貴族の教養

 シオンの収益化記念配信も無事終わり、次の催しの準備に移る。


 そう、格付けチェックだ。




 「格付けチェック」と聞くと、毎年正月に行われる人気テレビ番組を思い浮かべる人も多いことだろう。


 番組内では、本物と偽物が同時に出され、本物を見極められるか?という条件で出演者の格付けが行われる。


 毎回全問正解する強者もおり、そういった無双する姿を楽しめる要素も用意されている。




 しかし、僕たちの場合はそういったタイプの企画にはしない。


 事前の告知でも言った通り、競技として格付けを行うのだ。


 例えばブランド名を答えるだとか、価格帯の上下を順番に並べるといったレベルの問題が出題される。


 普通に暮らしていれば分からないレベルの問題を、次々に正解していく人たちの争いを見せるエンターテインメント、つまりこれはスポーツなのだ。


 


 ただ、懸念材料を一つ挙げるとするならば、飲食の類の問題は工夫が必要だということだろう。


 何しろ今の僕には飲食ができないのだ。


 全く飲食に関わる問題を出さないか、出来レースをするにしてもどうにか魅せることができるようにしないといけない。




 「とりあえず、服飾品、テーブルコーディネート、礼儀作法、音楽、絵画、詩、歴史、語学といったところは出すべきところだな。」




 いわゆる教養と呼ばれる分野だ。


 教養と呼ばれる分野はとりわけ扱いが難しく、日本人にとっては大学で学ぶ一般教養科目を思い浮かべる人も多いだろう。


 一般教養科目とは人文科学・社会科学・自然科学に関する基礎教養のことであり、学年が進んで学んでいく専門科目の前提となる知識を身に着けるためのものである。

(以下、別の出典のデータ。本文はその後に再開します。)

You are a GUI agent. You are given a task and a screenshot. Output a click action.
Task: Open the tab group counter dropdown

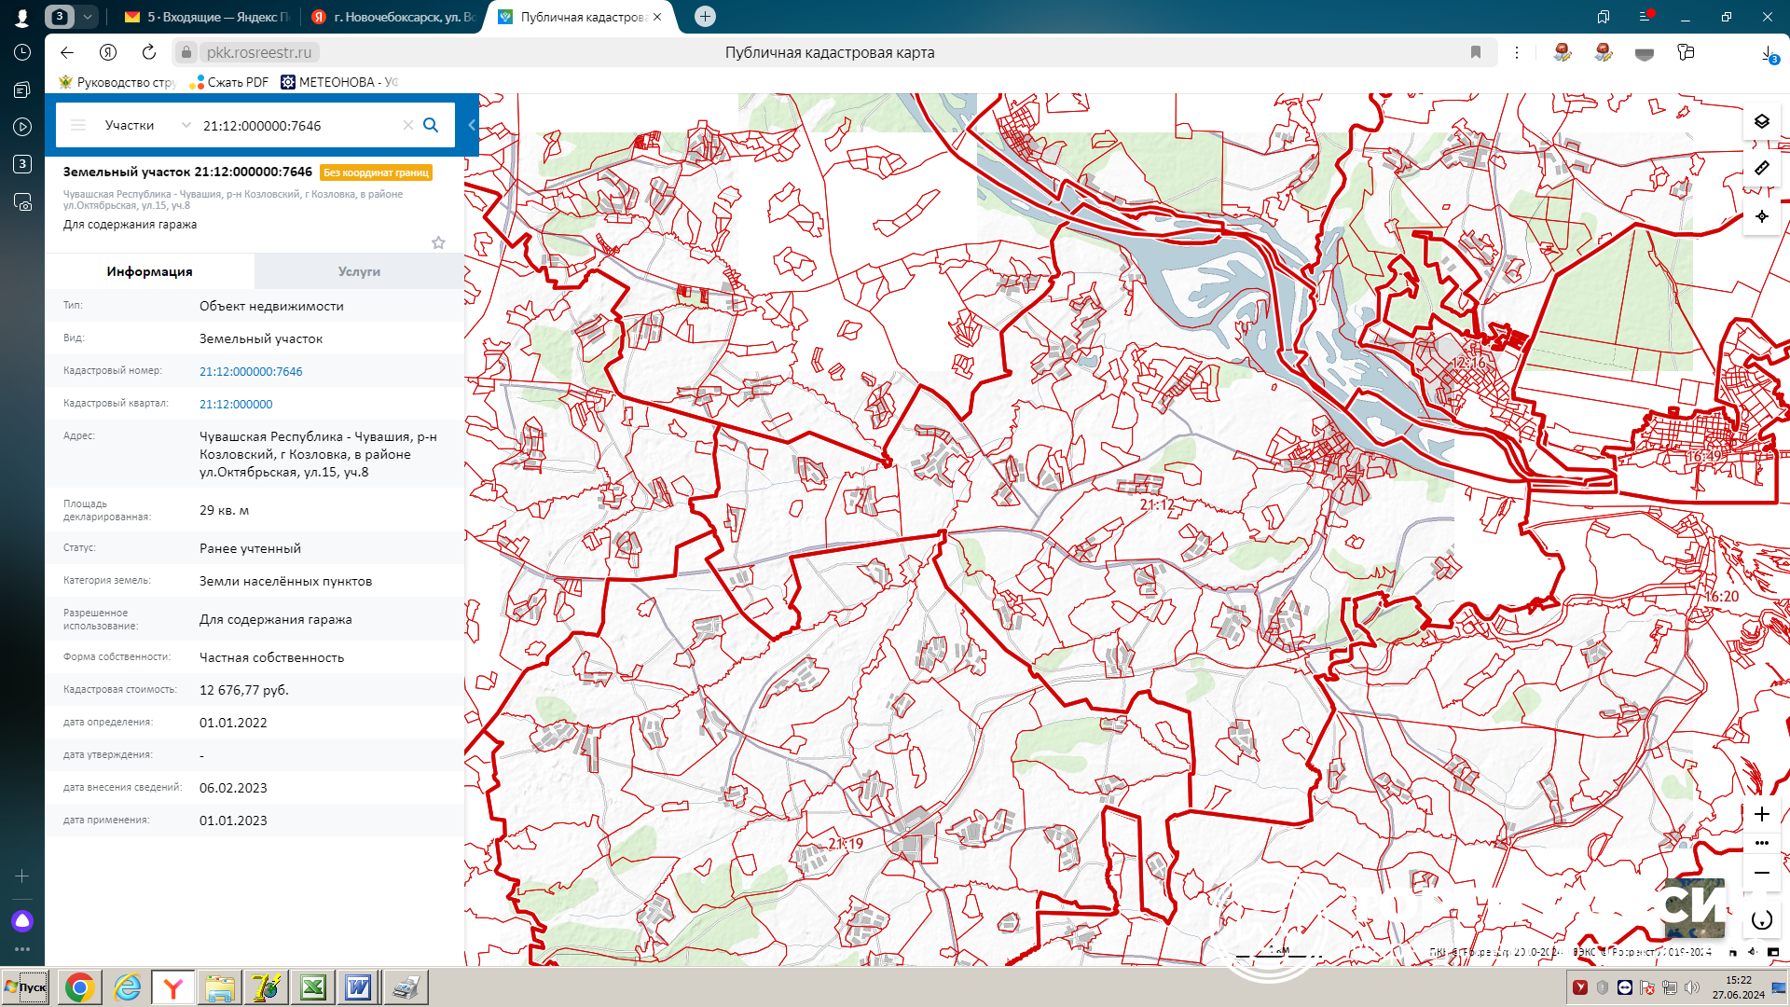[87, 17]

 確かに「教養」と呼んで差支えの無いものではあるのだが、格付けチェックの問題で線形代数や化学式など、自然科学に関連するものが出されるのは、少し不自然に感じてしまう。


 これは、格付けチェックが貴族社会で生きていくための教養というものを前提にしているためであり、会話や食事、外見、作法などによって相手に不快感を与えないための振る舞いが、どの程度身についているかを測ることを目的としているためである。




 自然科学分野を専門的に学ぶ者同士以外の会話の中で、高度な内容の自然科学にまつわる話は中々見られない。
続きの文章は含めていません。